26 Juin 2013, 09:08am

Publié par pam

C’est la plus antioxydante (puissant antioxydant des acides gras poly-insaturés)et la plus puissante des vitamines protectrices. Elle diminue le mauvais cholestérol et augmente le bon. Protecteur cardio-vasculaire. Protège contre la pollution.

Indispensable aux fonctions de reproduction, elle “dope” en association avec sélénium et zinc. Stimulante de l’immunité, elle a une action anti-inflammatoire intéressante contre les douleurs de rhumatologie et fluidifie le sang et lutte contre la fragilité et la destruction des globules rouges.

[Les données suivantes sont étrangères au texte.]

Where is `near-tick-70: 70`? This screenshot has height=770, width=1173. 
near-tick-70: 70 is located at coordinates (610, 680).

Comme les vit. A et C elle aide à lutter contre le vieillissement, le cancer et les maladies cardio-vasculaires. La vitamine E empêche la destruction de la vitamine A.

Indications : problème de fertilité, d’impuissance, fatigue, prévention et prise en charge des maladies cardio-vasculaires et cancer, ainsi que personnes à risque (tabac, alcool, personnes âgées), traitement des maladies chroniques. La vit. E accélère les processus de cicatrisation et prévient le vieillissement de la peau ; protection des membranes cellulaires ; anti-agrégeant plaquettaire. Protège le système contre les polluants et renforce le système immunitaire. On dit qu’elle ralentirait la progression des maladies dégénératives comme la maladie d’Alzheimer. Protège de toutes les graisses et ainsi conservent aux cellules une membrane saine et souple (comme le bêtacarotène).

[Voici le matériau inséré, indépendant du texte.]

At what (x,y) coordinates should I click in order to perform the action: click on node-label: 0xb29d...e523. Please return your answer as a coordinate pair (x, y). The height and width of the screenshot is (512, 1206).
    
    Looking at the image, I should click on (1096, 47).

Son déficit entraîne une anémie par destruction des globules rouges. En revanche, trop de supplémentation peut réduire la production de radicaux libres.

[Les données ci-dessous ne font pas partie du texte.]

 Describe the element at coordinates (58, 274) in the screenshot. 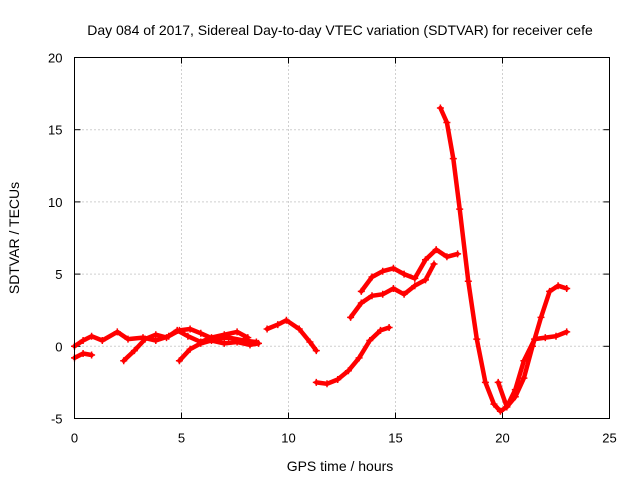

La vitamine E doit être prise de préférence sous forme naturelle. Elle est insoluble dans l’eau, très soluble dans les graisses, peu sensible à la chaleur, la lumière et les acides et très sensible à l’air. Il faut conserver les huiles qui la contiennent dans des récipients opaques.

Principales sources des apports alimentaires : l’huile de germe de blé mais aussi l’huile de tournesol, les amandes, noisettes, le germe de blé, les huiles de foie de morue, de pépins de raisins, d’arachide, de maïs, de soja, le pop-corn, les noix...

Certains considèrent que l’ensemble de la population est carencée, d’autres la moitié. L’industrie agro-alimentaire détruit la vit E par ses traitements : mangez bio !

Carences chez les gros mangeurs de viande et de fromage.